Return the listing verbatim, images left out.

[Start of section]

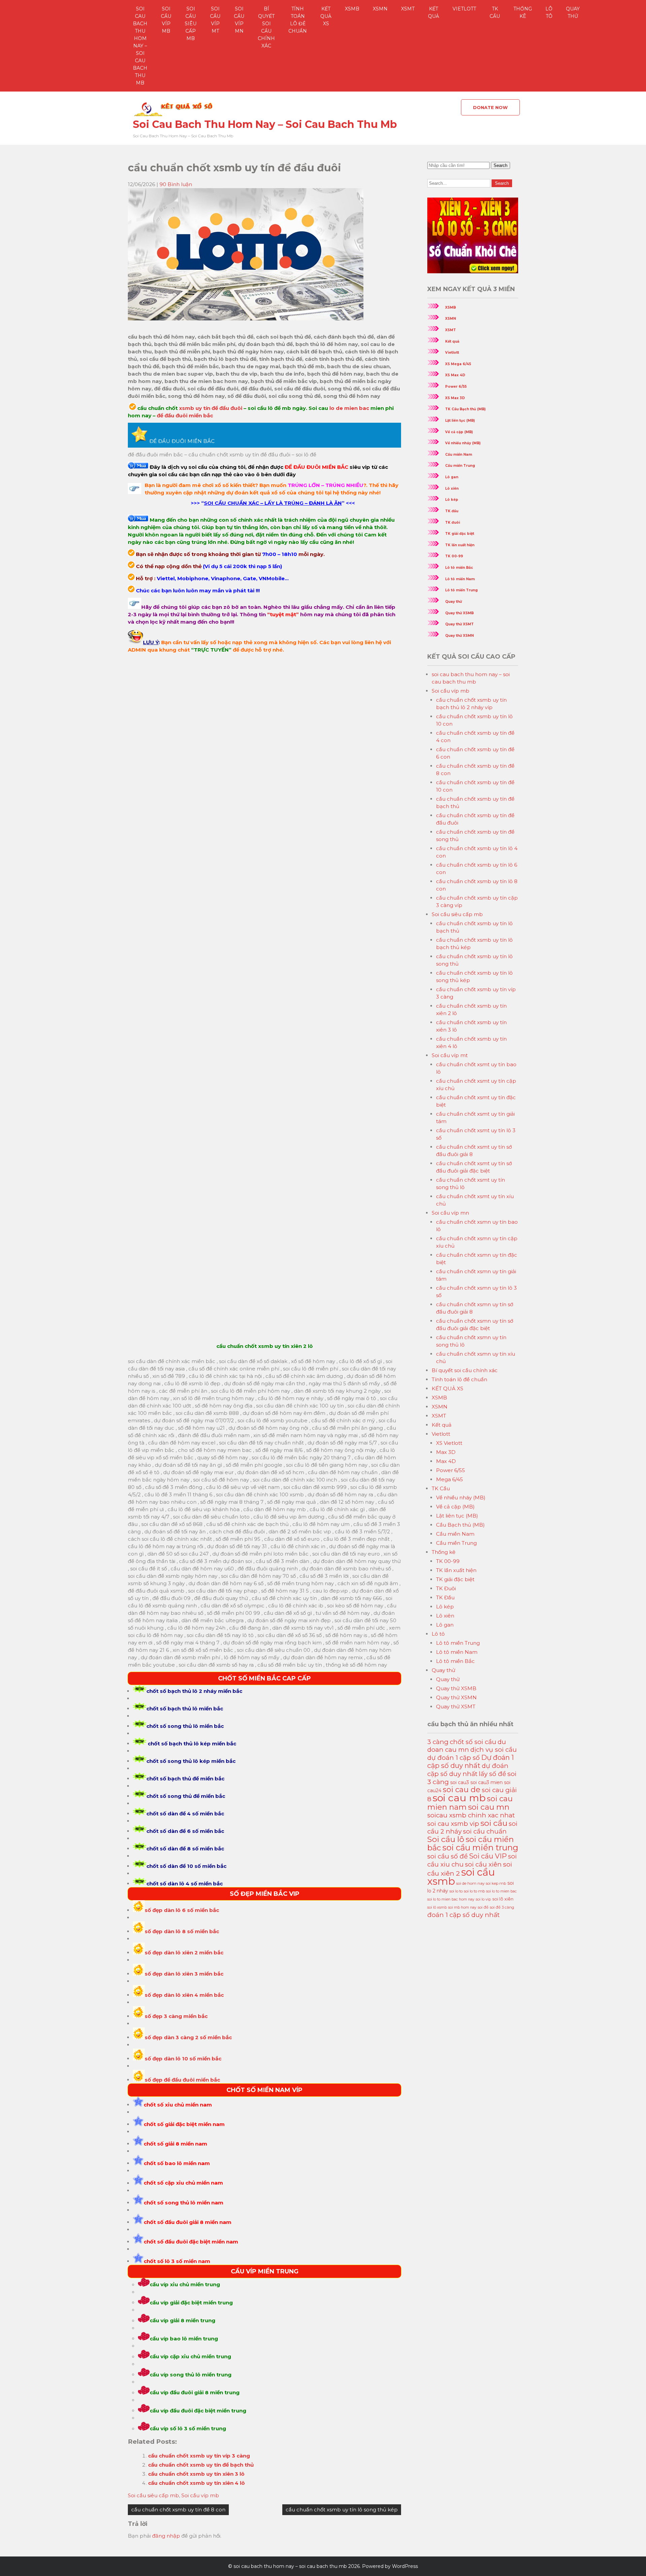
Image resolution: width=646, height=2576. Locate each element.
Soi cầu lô (445, 1839)
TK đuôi (452, 522)
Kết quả (433, 12)
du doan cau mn (466, 1745)
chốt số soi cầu (473, 1742)
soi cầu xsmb (461, 1876)
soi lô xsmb (437, 1907)
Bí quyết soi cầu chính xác (266, 27)
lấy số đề (492, 1774)
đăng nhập (166, 2536)
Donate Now (490, 107)
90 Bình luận (175, 184)
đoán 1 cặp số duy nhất (463, 1915)
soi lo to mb (474, 1891)
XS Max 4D (455, 375)
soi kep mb (496, 1883)
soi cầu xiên (483, 1864)
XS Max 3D (455, 398)
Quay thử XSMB (459, 613)
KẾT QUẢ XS (325, 16)
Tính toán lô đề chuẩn (297, 20)
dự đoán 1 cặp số (453, 1758)
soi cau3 (459, 1782)
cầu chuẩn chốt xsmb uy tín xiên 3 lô (196, 2474)
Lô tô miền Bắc (459, 567)
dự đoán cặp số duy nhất (467, 1770)
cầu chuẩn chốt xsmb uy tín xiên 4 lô (196, 2483)
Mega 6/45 (449, 1479)
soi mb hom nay (462, 1907)
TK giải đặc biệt (459, 533)
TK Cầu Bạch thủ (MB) (465, 409)
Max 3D (446, 1452)
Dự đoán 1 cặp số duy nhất (470, 1761)
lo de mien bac (348, 408)
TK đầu (451, 511)
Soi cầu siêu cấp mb (190, 23)
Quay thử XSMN (459, 635)
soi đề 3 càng (502, 1907)
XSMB (352, 9)
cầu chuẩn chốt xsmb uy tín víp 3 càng (199, 2455)
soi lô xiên (502, 1899)
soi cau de (461, 1789)
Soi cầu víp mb (166, 20)
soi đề (483, 1907)
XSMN (380, 9)
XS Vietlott (449, 1443)
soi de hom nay (470, 1883)
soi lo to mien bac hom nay (450, 1899)
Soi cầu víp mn (239, 20)
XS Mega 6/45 (458, 364)
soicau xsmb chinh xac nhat (471, 1815)
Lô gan (451, 477)
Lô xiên (452, 488)
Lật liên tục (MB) (460, 420)
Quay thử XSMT (459, 624)
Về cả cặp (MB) (459, 432)
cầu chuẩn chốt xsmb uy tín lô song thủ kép (342, 2509)
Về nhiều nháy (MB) (462, 443)
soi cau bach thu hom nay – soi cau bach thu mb (140, 46)
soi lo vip (483, 1899)
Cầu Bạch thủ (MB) (460, 1525)
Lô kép (451, 499)
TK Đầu (445, 1597)
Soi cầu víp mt (215, 20)
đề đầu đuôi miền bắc (185, 415)
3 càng (437, 1742)
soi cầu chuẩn (485, 1831)
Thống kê (522, 12)
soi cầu (493, 1823)
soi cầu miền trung (480, 1847)
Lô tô (548, 12)
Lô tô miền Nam (460, 579)
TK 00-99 (454, 556)
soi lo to (456, 1891)
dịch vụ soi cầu (493, 1749)
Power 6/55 (456, 386)
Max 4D (446, 1461)
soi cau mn (488, 1807)
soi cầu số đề (447, 1856)
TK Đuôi (446, 1588)
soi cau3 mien (486, 1782)
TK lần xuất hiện (459, 545)
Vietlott (464, 9)
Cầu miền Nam (458, 454)
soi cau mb (459, 1798)
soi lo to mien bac (501, 1891)
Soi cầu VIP (488, 1856)
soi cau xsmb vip (453, 1823)
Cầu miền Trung (460, 465)
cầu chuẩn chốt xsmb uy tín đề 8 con (178, 2509)
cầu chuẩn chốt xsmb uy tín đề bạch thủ (201, 2465)
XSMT (408, 9)
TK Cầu (495, 12)
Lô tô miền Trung (461, 590)
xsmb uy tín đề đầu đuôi (210, 408)
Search (500, 165)
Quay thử (573, 12)
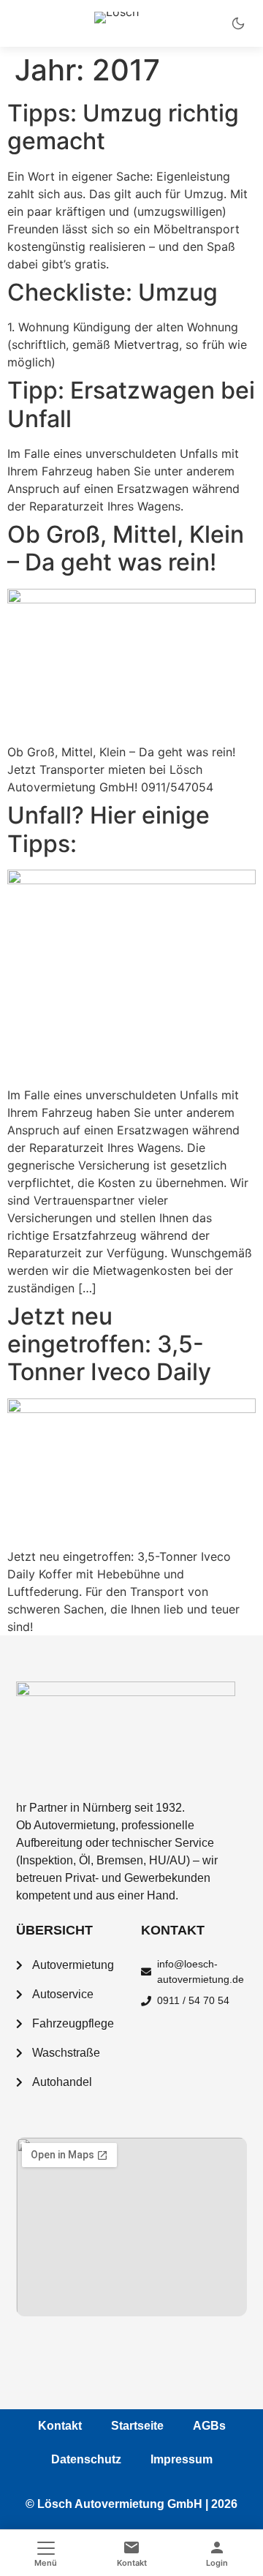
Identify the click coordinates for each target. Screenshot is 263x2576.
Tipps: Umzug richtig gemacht (123, 127)
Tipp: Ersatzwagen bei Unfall (131, 404)
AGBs (209, 2425)
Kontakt (60, 2425)
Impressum (181, 2459)
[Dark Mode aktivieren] (238, 23)
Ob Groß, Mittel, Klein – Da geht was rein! (125, 548)
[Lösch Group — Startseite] (131, 23)
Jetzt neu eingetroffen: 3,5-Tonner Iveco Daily (109, 1344)
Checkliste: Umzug (112, 292)
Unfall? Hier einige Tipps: (108, 829)
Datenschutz (86, 2459)
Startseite (137, 2425)
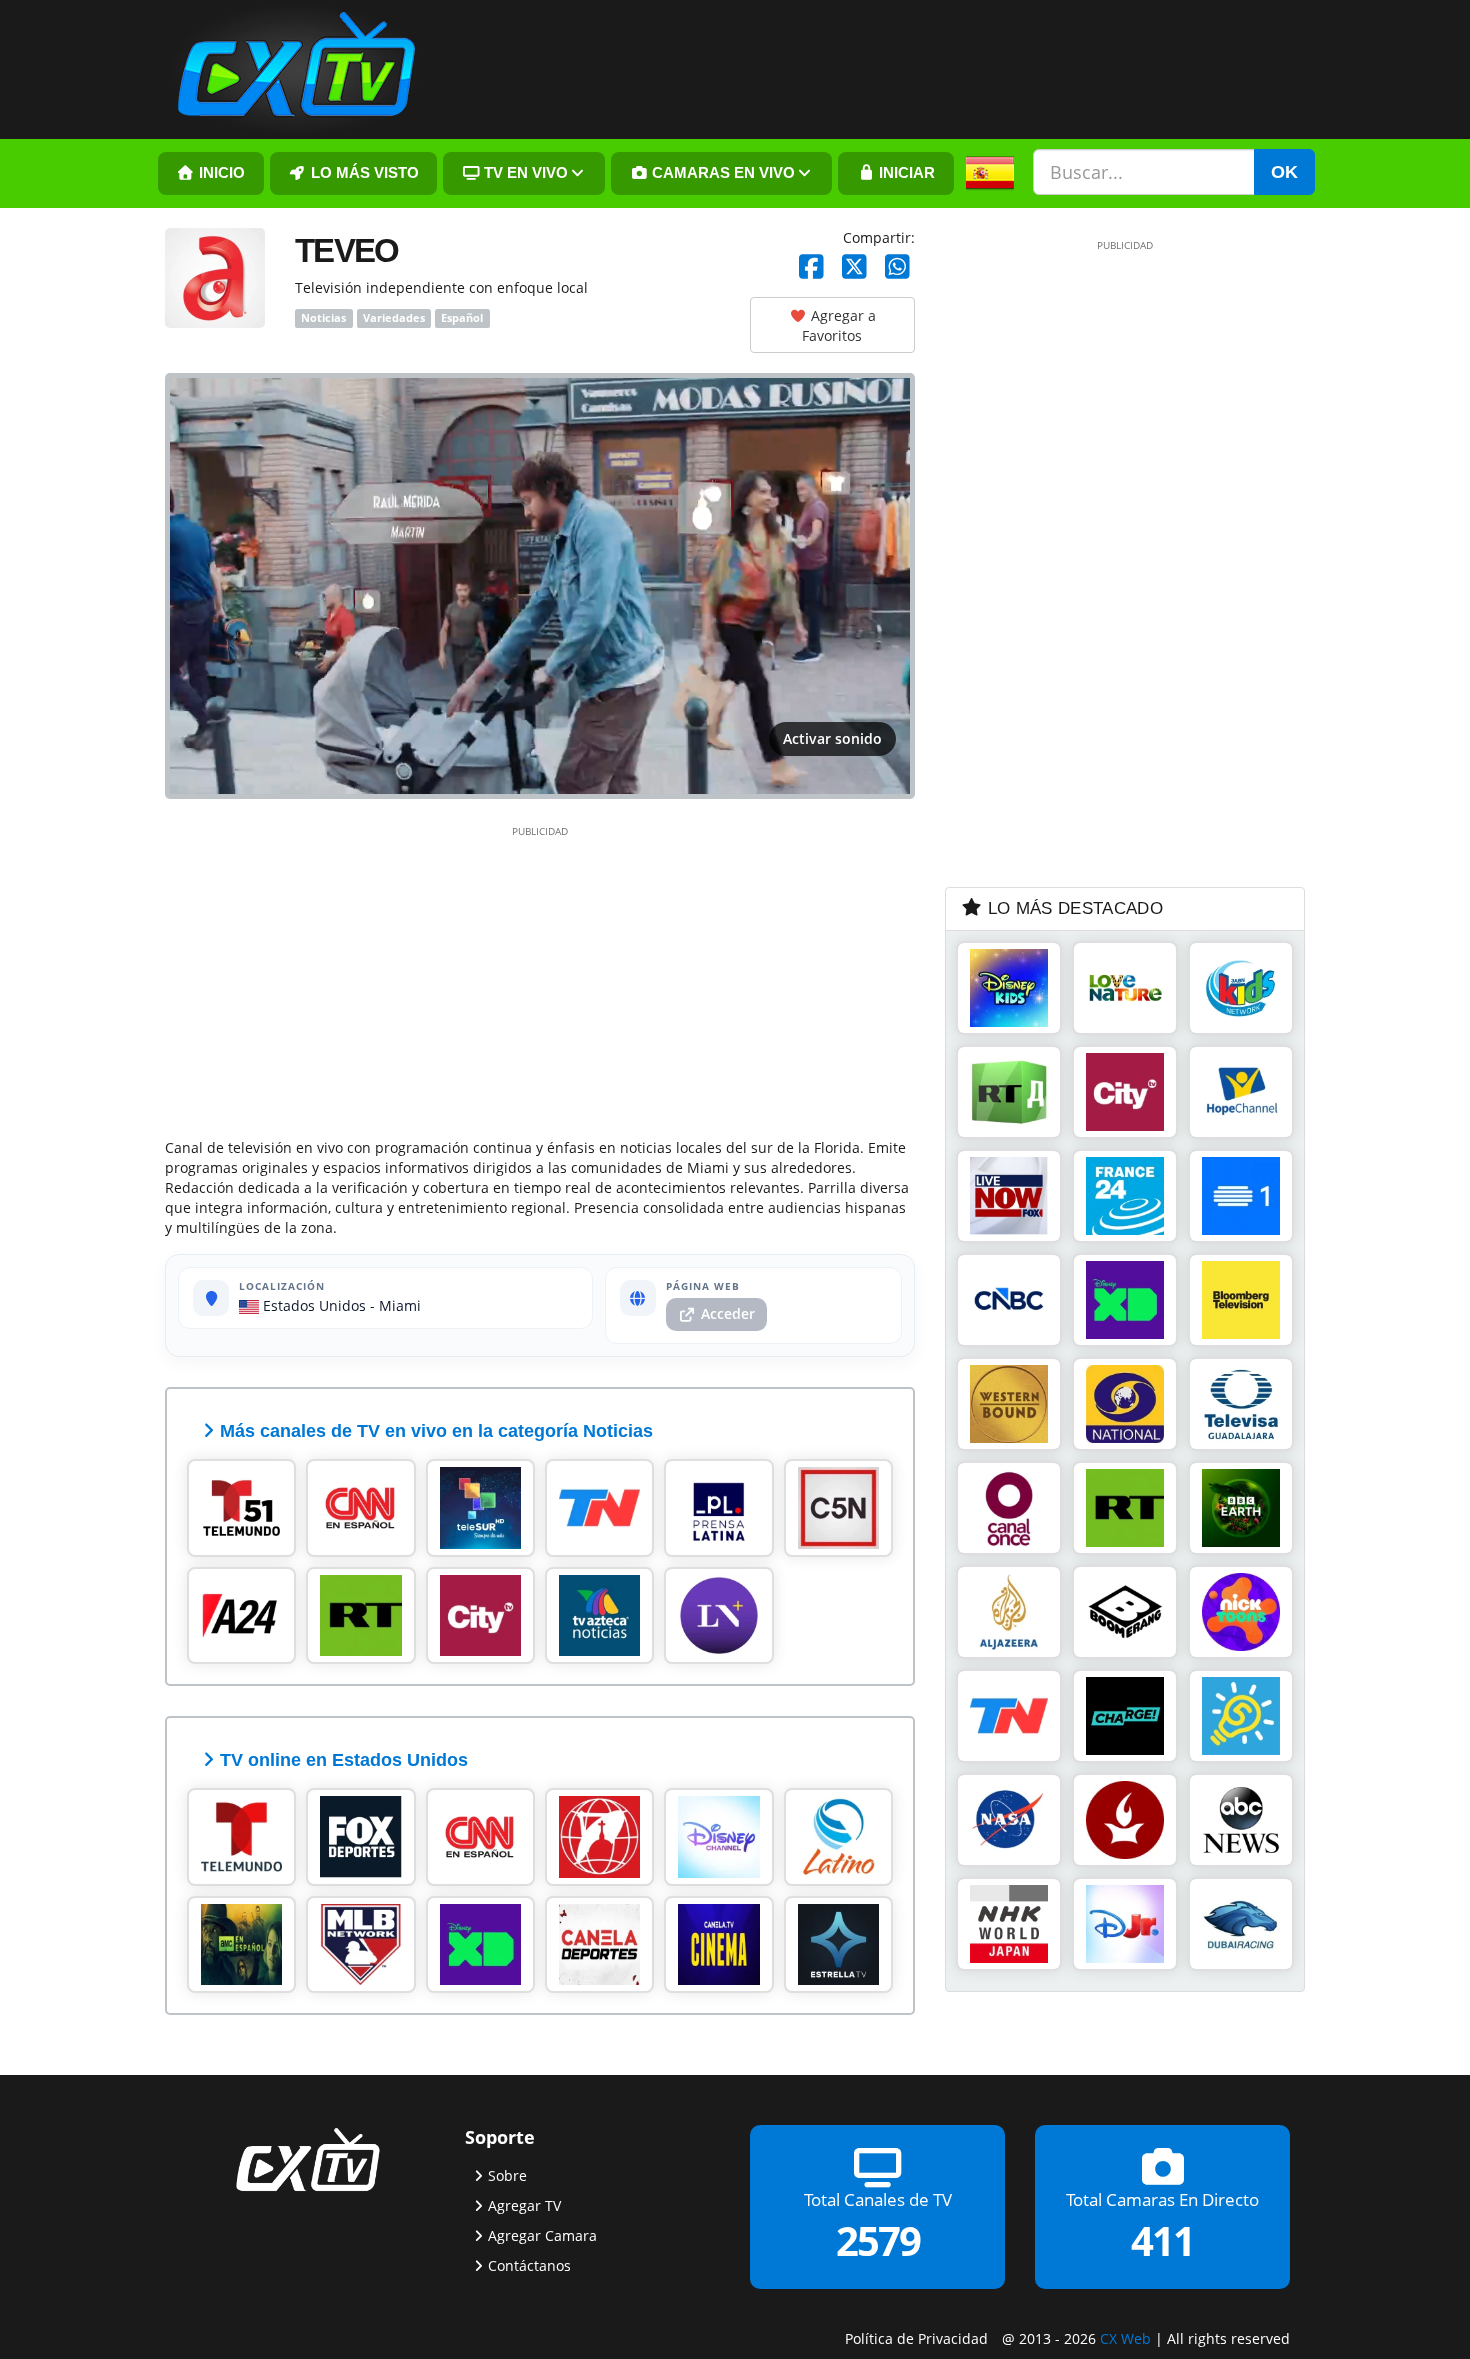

[End of section]

- EXERCISE ANSWER:
Image resolution: width=646, height=2576. Locate each element.
Soi cầu lô (445, 1839)
TK đuôi (452, 522)
Kết quả (433, 12)
du doan cau mn (466, 1745)
chốt số soi cầu (473, 1742)
soi cầu xsmb (461, 1876)
soi lô xsmb (437, 1907)
Bí quyết soi cầu chính xác (266, 27)
lấy số đề (492, 1774)
đăng nhập (166, 2536)
Donate Now (490, 107)
90 Bình luận (175, 184)
đoán 1 cặp số duy nhất (463, 1915)
soi lo to mb (474, 1891)
XS Max 4D (455, 375)
soi kep mb (496, 1883)
soi cầu xiên (483, 1864)
XS Max 3D (455, 398)
Quay thử XSMB (459, 613)
KẾT QUẢ XS (325, 16)
Tính toán lô đề chuẩn (297, 20)
dự đoán 1 cặp số (453, 1758)
soi cau3 (459, 1782)
cầu chuẩn chốt xsmb uy tín xiên 3 lô (196, 2474)
Lô tô miền Bắc (459, 567)
dự đoán cặp số duy nhất (467, 1770)
cầu chuẩn chốt xsmb uy tín xiên 4 lô (196, 2483)
Mega 6/45 (449, 1479)
soi mb hom nay (462, 1907)
TK giải đặc biệt (459, 533)
TK Cầu Bạch thủ (MB) (465, 409)
Max 3D (446, 1452)
Dự đoán 1 cặp số duy nhất (470, 1761)
lo de mien bac (348, 408)
TK đầu (451, 511)
Soi cầu siêu cấp mb (190, 23)
Quay thử XSMN (459, 635)
soi đề 3 càng (502, 1907)
XSMB (352, 9)
cầu chuẩn chốt xsmb uy tín víp 3 càng (199, 2455)
soi lô xiên (502, 1899)
soi cau de (461, 1789)
Soi cầu víp mb (166, 20)
soi đề (483, 1907)
XSMN (380, 9)
XS Vietlott (449, 1443)
soi de hom nay (470, 1883)
soi lo to mien bac hom nay (450, 1899)
Soi cầu víp mn (239, 20)
XS Mega 6/45 (458, 364)
soicau xsmb chinh xac nhat (471, 1815)
Lô gan (451, 477)
Lô xiên (452, 488)
Lật liên tục (MB) (460, 420)
Quay thử XSMT (459, 624)
Về cả cặp (MB) (459, 432)
cầu chuẩn chốt xsmb uy tín lô song thủ kép (342, 2509)
Về nhiều nháy (MB) (462, 443)
soi cau bach thu hom nay – soi cau bach thu mb (140, 46)
soi lo vip (483, 1899)
Cầu Bạch thủ (MB) (460, 1525)
Lô kép (451, 499)
TK Đầu (445, 1597)
Soi cầu víp mt (215, 20)
đề đầu đuôi miền bắc (185, 415)
3 càng (437, 1742)
soi cầu chuẩn (485, 1831)
Thống kê (522, 12)
soi cầu (493, 1823)
soi cầu miền trung (480, 1847)
Lô tô (548, 12)
Lô tô miền Nam (460, 579)
TK 00-99 (454, 556)
soi lo to (456, 1891)
dịch vụ soi cầu (493, 1749)
Power 6/55 (456, 386)
Max 4D (446, 1461)
soi cau mn (488, 1807)
soi cầu số đề (447, 1856)
TK Đuôi (446, 1588)
soi cau3 mien (486, 1782)
TK lần xuất hiện (459, 545)
Vietlott (464, 9)
Cầu miền Nam (458, 454)
soi cau mb (459, 1798)
soi lo to mien bac (501, 1891)
Soi cầu VIP (488, 1856)
soi cau xsmb vip (453, 1823)
Cầu miền Trung (460, 465)
cầu chuẩn chốt xsmb uy tín đề 8 con (178, 2509)
cầu chuẩn chốt xsmb uy tín đề bạch thủ (201, 2465)
XSMT (408, 9)
TK Cầu (495, 12)
Lô tô miền Trung (461, 590)
xsmb uy tín đề đầu đuôi (210, 408)
Search (500, 165)
Quay thử (573, 12)
Identify the click coordinates for each target. Screenshot is 263x2576.
Tipps: Umzug richtig gemacht (123, 127)
Tipp: Ersatzwagen bei Unfall (131, 404)
AGBs (209, 2425)
Kontakt (60, 2425)
Impressum (181, 2459)
[Dark Mode aktivieren] (238, 23)
Ob Groß, Mittel, Klein – Da geht was rein! (125, 548)
[Lösch Group — Startseite] (131, 23)
Jetzt neu eingetroffen: 3,5-Tonner Iveco Daily (109, 1344)
Checkliste: Umzug (112, 292)
Unfall? Hier einige Tipps: (108, 829)
Datenschutz (86, 2459)
Startseite (137, 2425)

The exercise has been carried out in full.